Prove cleanup under the conditions that actually break it — concurrency and cancellation — not just the happy path.

import asyncio


async def verify(pool, n: int = 200) -> None:
    async def use():
        async with CancellationSafeResource(pool):
            await asyncio.sleep(0.01)

    async with asyncio.TaskGroup() as tg:
        tasks = [tg.create_task(use()) for _ in range(n)]
        await asyncio.sleep(0.005)
        for t in tasks[: n // 2]:
            t.cancel()  # cancel half mid-teardown

    assert pool.in_use == 0, f"leaked {pool.in_use} connections"
    print("OK: pool drained to baseline after mixed completion + cancellation")

Expected result: the assertion holds and pool.in_use is 0. In a real service, the equivalent check is an open-FD gauge (psutil.Process().num_fds() or len(os.listdir('/proc/self/fd'))) returning to its idle baseline after a traffic burst. A non-zero residue is a leaked __aexit__ path — almost always a swallowed CancelledError (Step 2).

To turn this into a regression guard, run the same harness with the deliberately broken variant — an __aexit__ that catches except Exception instead of BaseException — and confirm the assertion fails. If both the correct and broken versions pass, your test is not actually cancelling tasks while teardown is in flight; tighten the asyncio.sleep timing so cancellation lands during pool.release, not before __aenter__ or after __aexit__. A leak test that cannot catch the canonical bug is worse than no test, because it manufactures false confidence.

Pitfalls & edge cases

  • except Exception in teardown. Misses CancelledError; the resource is left half-open on cancellation. Always catch BaseException/CancelledError explicitly or rely on finally.
  • Unconditional return True. Suppresses every exception from the body, turning real failures into silent successes.

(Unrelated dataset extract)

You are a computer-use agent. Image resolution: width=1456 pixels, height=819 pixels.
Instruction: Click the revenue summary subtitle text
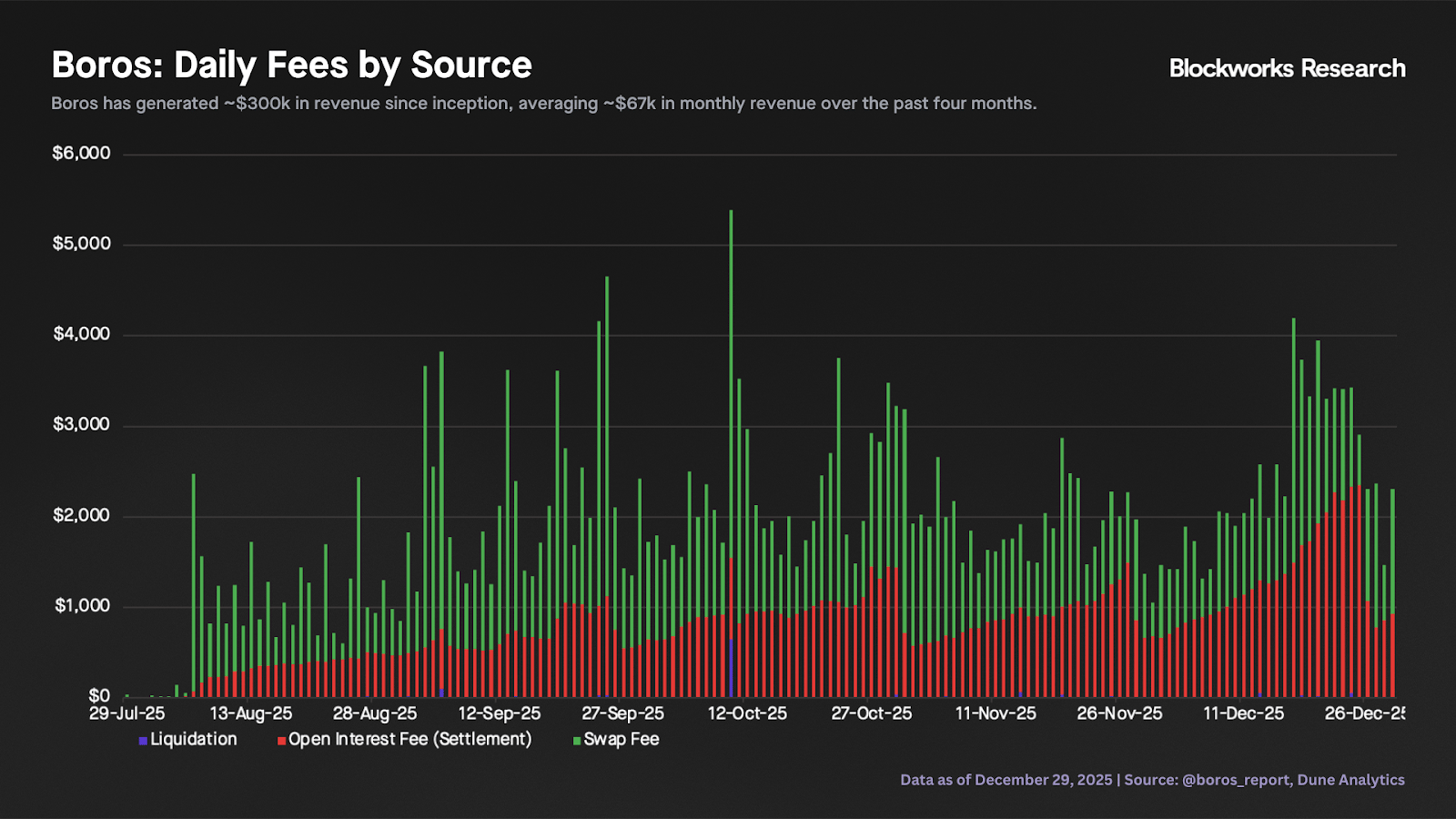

Return False/None; suppress only one specific, intended exception type.
  • Blocking calls in hooks. socket.close(), file.flush(), os.fsync(), or CPU work in __aenter__/__aexit__ stalls the loop. Use async equivalents or loop.run_in_executor().
  • Over-using asyncio.shield(). Shielding teardown lets it outlive the cancellation that requested it and can hang shutdown. Shield only a single critical call (e.g. an audit flush), never the whole __aexit__.
  • Multiple yields with @asynccontextmanager. A second yield raises RuntimeError: generator didn't stop. Keep exactly one, inside try/finally.

FAQ

How do I handle asyncio.CancelledError without breaking the loop or leaking resources?

Catch asyncio.CancelledError explicitly in __aexit__ (or rely on a finally block, since it derives from BaseException and a bare except Exception will miss it), perform non-blocking cleanup, then re-raise so cancellation semantics are preserved and the resource is not left half-open.

When should I prefer contextlib.asynccontextmanager over a class-based implementation?

Use the decorator for single-resource lifecycles where setup and teardown are tightly coupled. It removes boilerplate but requires exactly one yield inside a try/finally. Use a class when teardown needs state beyond a single yield or when you must inspect and conditionally suppress the propagating exception.

Why does aexit sometimes block the event loop and how do I enforce non-blocking teardown?

Synchronous cleanup such as socket.close(), file.flush(), or CPU work stalls the single-threaded loop because the hook runs on it. Replace these with async equivalents or off-load to loop.run_in_executor(), enforce a teardown SLA by timing __aexit__ with loop.time(), and run with PYTHONASYNCIODEBUG=1 to catch slow-callback warnings.

How can I verify async context managers clean up correctly under high concurrency?

Run many concurrent uses under a TaskGroup, cancel a fraction mid-teardown, and assert the pool or in-use count returns to baseline. In production, watch an open-FD gauge such as psutil.Process().num_fds() and confirm it returns to its idle baseline after a traffic burst; a residue indicates a leaked __aexit__ path, usually a swallowed CancelledError.